### Assignment
From the entries, return every line where the string "height" shows up.
########
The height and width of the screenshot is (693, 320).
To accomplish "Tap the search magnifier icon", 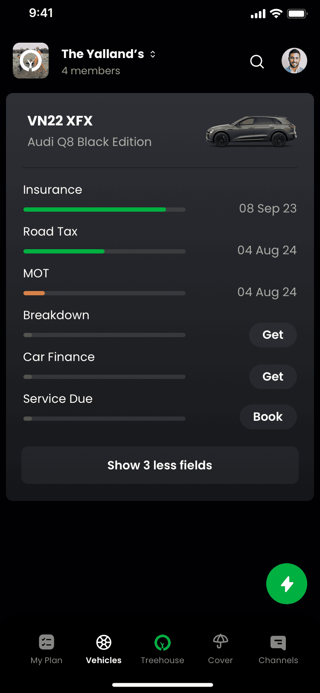I will (257, 61).
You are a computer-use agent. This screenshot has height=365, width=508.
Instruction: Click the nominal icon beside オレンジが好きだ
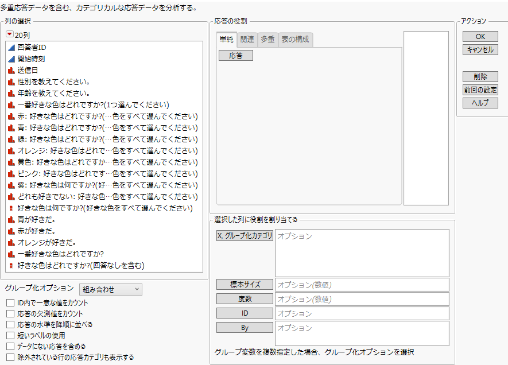(10, 242)
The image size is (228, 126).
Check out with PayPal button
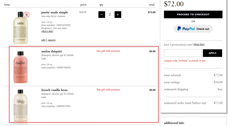point(193,29)
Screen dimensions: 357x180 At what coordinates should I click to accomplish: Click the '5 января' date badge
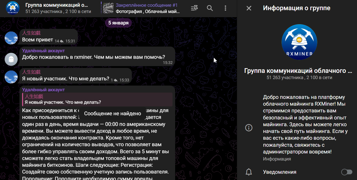[118, 23]
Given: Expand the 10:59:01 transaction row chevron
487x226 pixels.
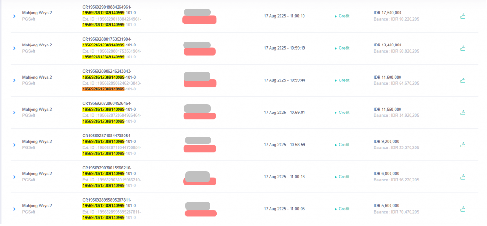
########
### Response area
The height and width of the screenshot is (693, 320).
You are a computer-use agent. This screenshot has height=365, width=508.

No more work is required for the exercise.